▸ **AUFGABENSTELLUNG**:
(A) Beantworten Sie zum Text über die Weisheit des Winters weiter unten diese drei Fragen:
(i) Wie heißt in der Yogaphilosophie das Zurückziehen der Sinne?
(ii) Was tun die Bäume, wenn die Tage kürzer werden?
(iii) Wovon hat „Rückzug“ in unserer Kultur schnell den Beigeschmack?
(B) Wie könnte der Text über die Weisheit des Winters nach der Frage „Was hat dieses Jahr mit mir gemacht?“ weitergehen? Führen Sie ihn von dort aus fort.

▸ **TEXTAUSZUG**:
_____
Die Weisheit des Winters – Warum Ruhe kein Rückzug ist

Wenn die Tage kürzer werden und die Temperaturen sinken, passiert etwas in uns. Die Natur zieht sich zurück. Die Felder liegen brach, die Bäume entkleiden sich, Tiere werden ruhiger. Und wir Menschen? Versuchen oft, dagegen anzukämpfen. Wir halten das Tempo hoch, funktionieren weiter, planen schon das nächste Jahr. Und manchmal wundern wir uns, warum unser Körper müde wird, warum die Seele nach mehr Stille ruft.

In vielen Traditionen, besonders in der Yogaphilosophie, wird die Natur als Spiegel unseres inneren Lebens verstanden. Der Winter ist dabei nicht einfach nur „dunkel“ oder „kalt“ – er ist eine Einladung. Eine Einladung zu Pause, Einkehr, Verdauung des Jahres. Und genau das fällt uns oft schwer.


Das Missverständnis von „Rückzug“

In unserer Kultur hat „Rückzug“ schnell den Beigeschmack von Schwäche. Wer sich zurückzieht, „kann nicht mehr“ oder „ist nicht belastbar“. Doch in der Yogaphilosophie ist Rückzug ein bewusster Akt von Kraft. Er trägt sogar einen eigenen Namen: Pratyahara – das Zurückziehen der Sinne.

Damit ist nicht gemeint, dass wir uns isolieren. Sondern, dass wir lernen, die äußere Welt nicht ständig zum Mittelpunkt unseres inneren Erlebens zu machen. Wir wenden uns dem zu, was innen lebt – und dort gibt es im Winter oft viel zu entdecken:

  • Was hat dieses Jahr mit mir gemacht?
_____
▸ **FOLGENDE DATEN**:
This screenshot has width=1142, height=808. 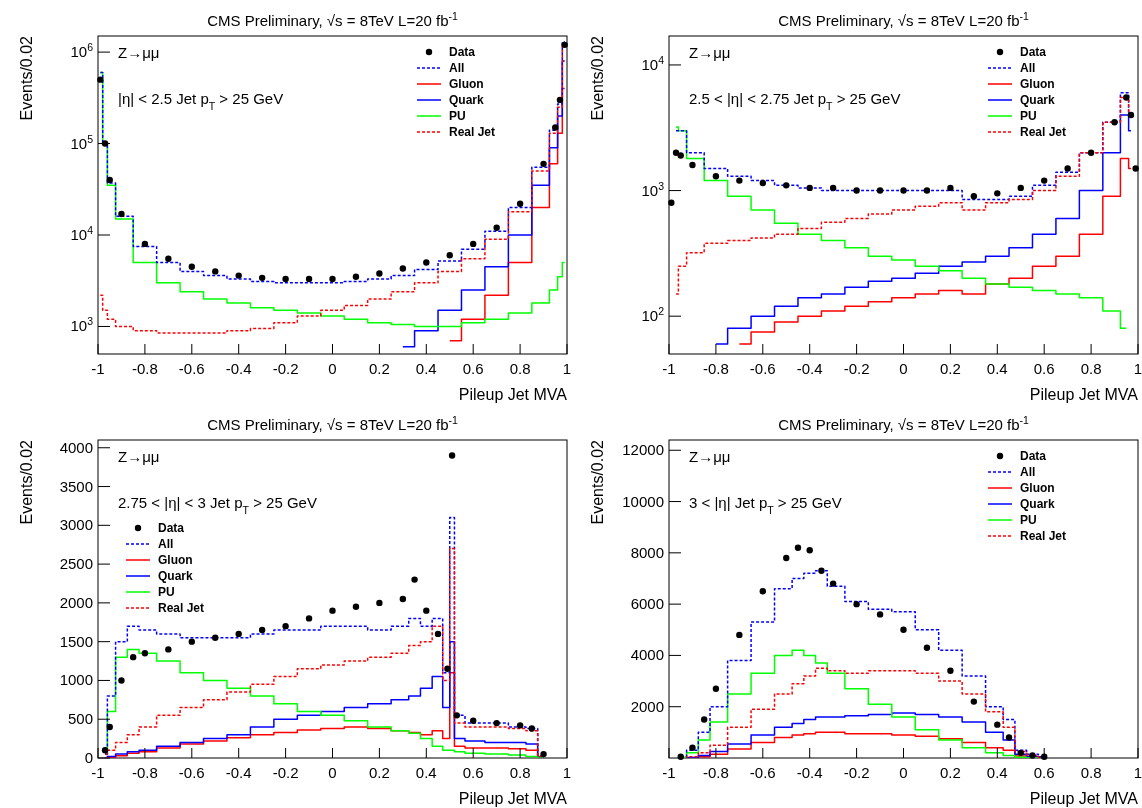 I want to click on y-tick-label: 10$^{4}$, so click(x=653, y=63).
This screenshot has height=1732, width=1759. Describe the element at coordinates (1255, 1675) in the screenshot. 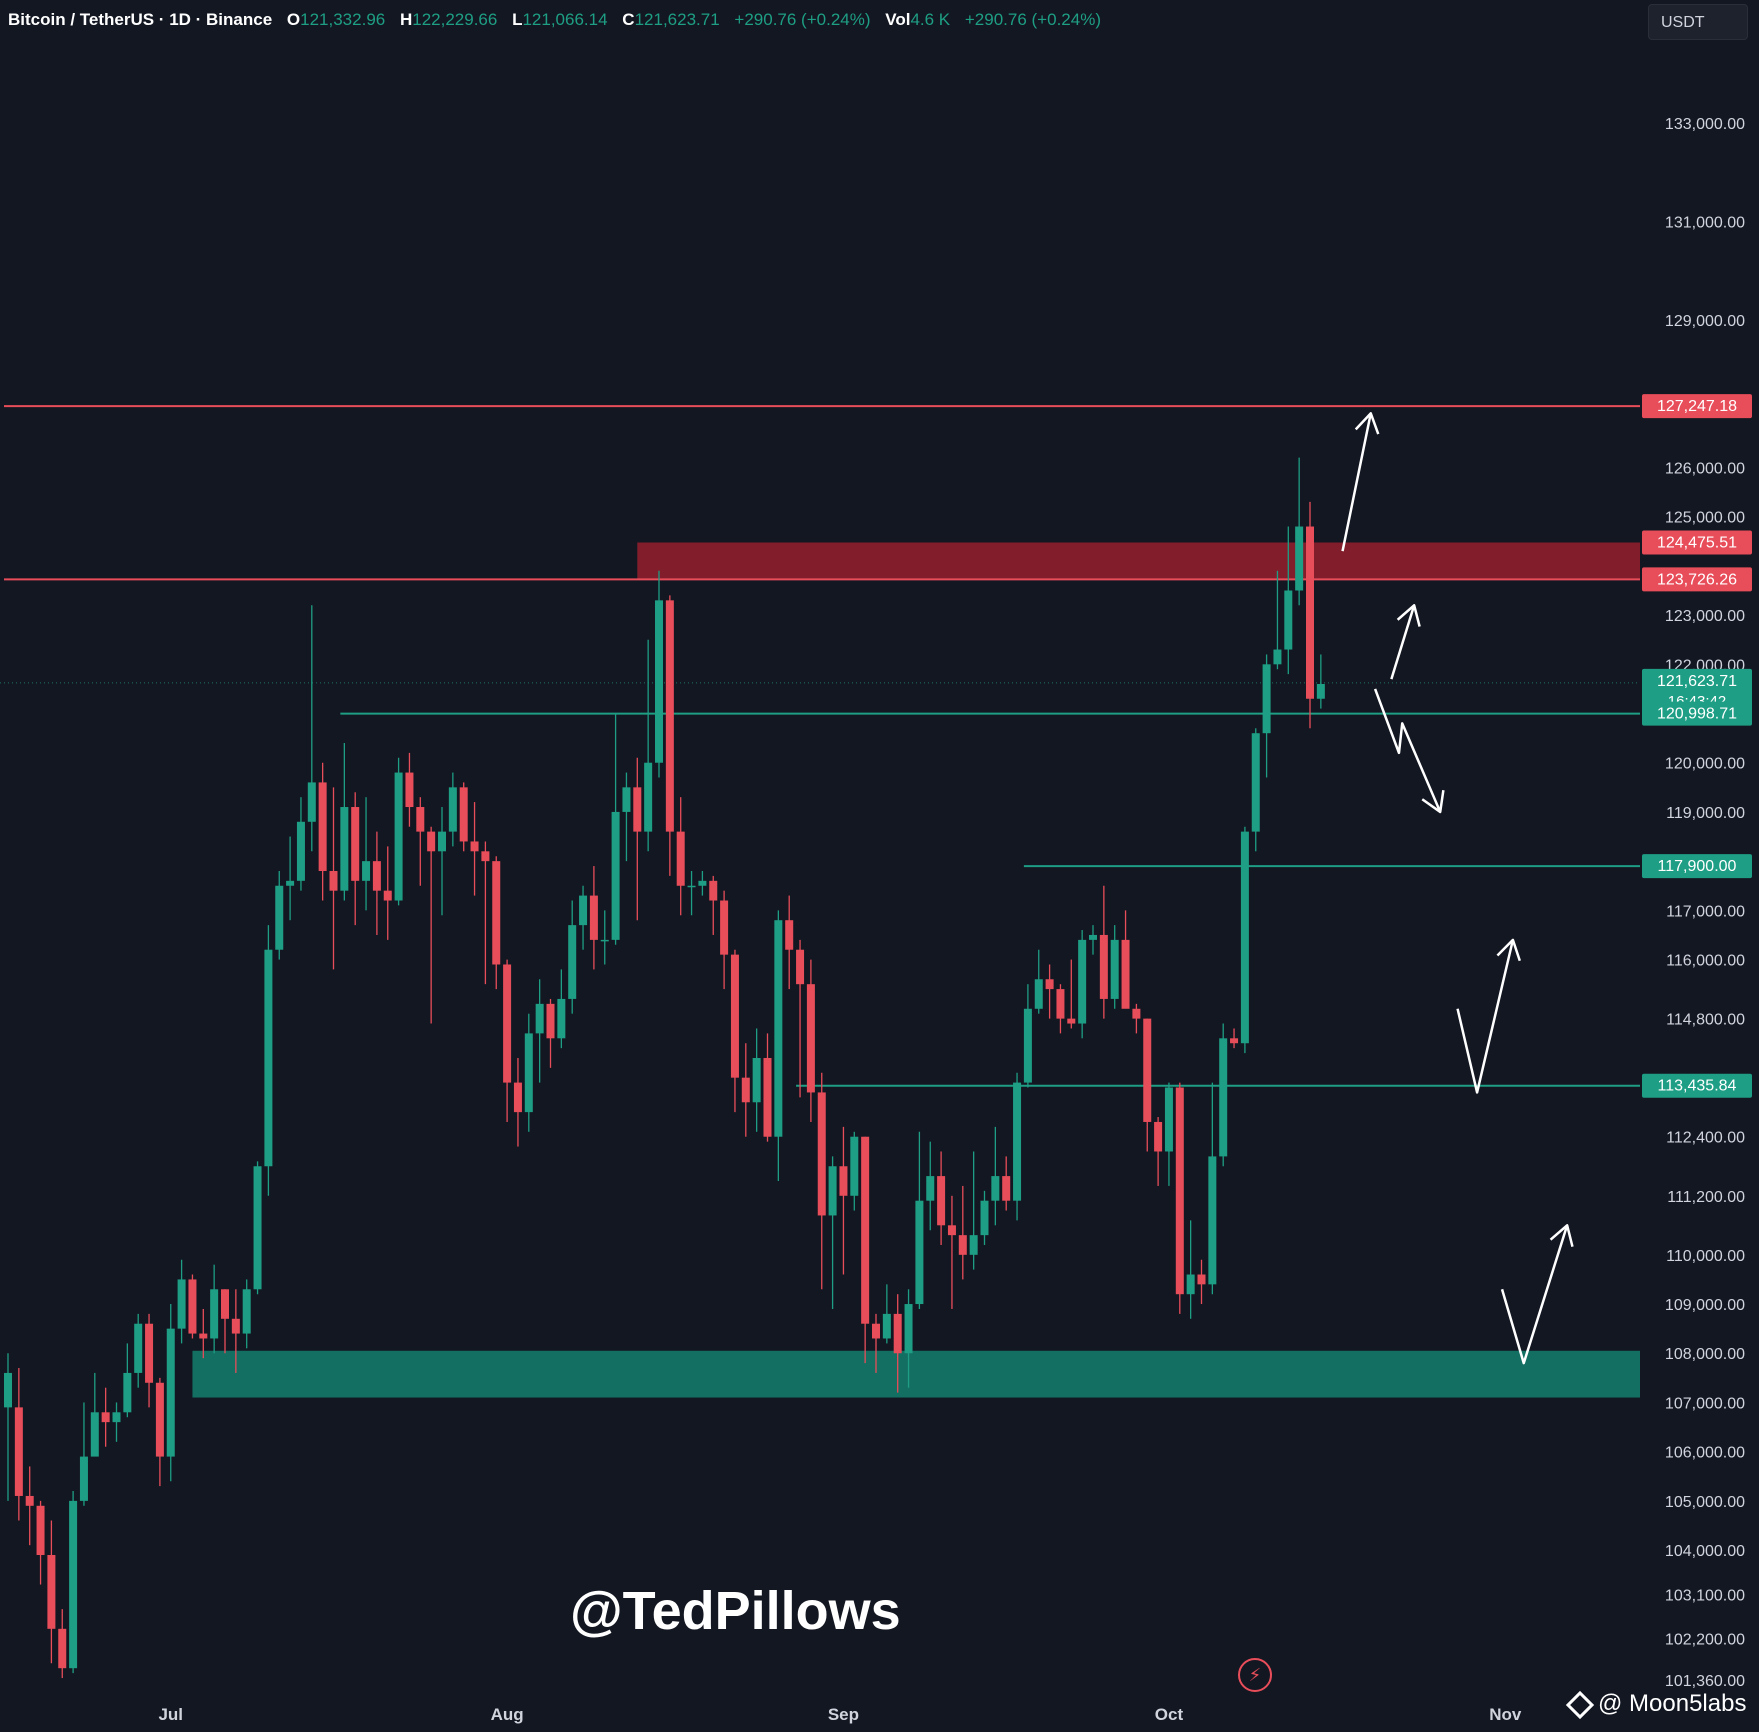

I see `lightning-icon: ⚡` at that location.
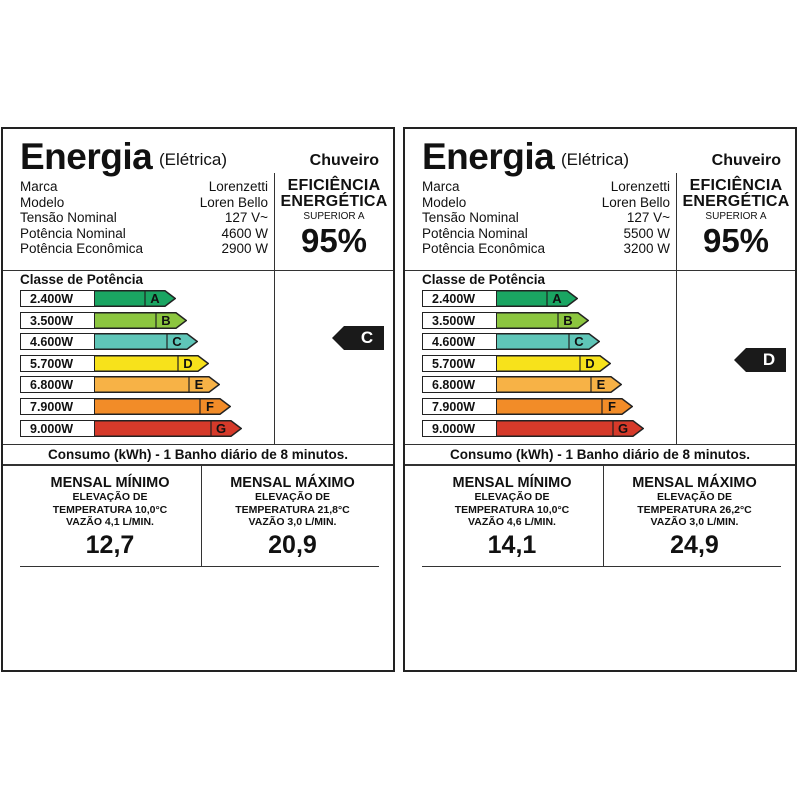  Describe the element at coordinates (564, 406) in the screenshot. I see `class-bar-f: F` at that location.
_____
▸ **LÖSUNGEN**:
(A)
(i) Pratyahara
(ii) Sie entkleiden sich.
(iii) Von Schwäche

(B)
  • Welche Erfahrungen haben mich bewegt?
  • Welche Wunden brauchen Wärme und Zeit zum Heilen?
  • Welche Wünsche wurden sichtbar?

Ruhe bedeutet nicht Stillstand. Ruhe bedeutet Integration.


Der Winter als Übergangs-Raum

Der Winter ist eine Schwelle zwischen Altem und Neuem. In der Natur können Samen nur keimen, weil sie während des Winters ruhen. Ohne diesen Prozess gäbe es kein Wachstum im Frühjahr. Yogaphilosophisch bedeutet das:

Transformation braucht Zeiträume ohne Leistung.

Für Menschen, die Traumaerfahrungen mitbringen, kann Der-Winter-Modus besonders wertvoll sein. Denn Nervensysteme, die lange im Überlebensmodus waren, brauchen Zeiten niedriger Reize, weicher Bewegungen und sichere Räume. Die Stille des Winters kann genau das sein – wenn wir lernen, ihr zu vertrauen.

Doch Stille kann auch Angst machen. Sie kann das hervorrufen, was wir im Alltag durch Aktivität verdecken. Das ist normal. Und deshalb ist in dieser Zeit freundliche Selbstbegleitung so wichtig.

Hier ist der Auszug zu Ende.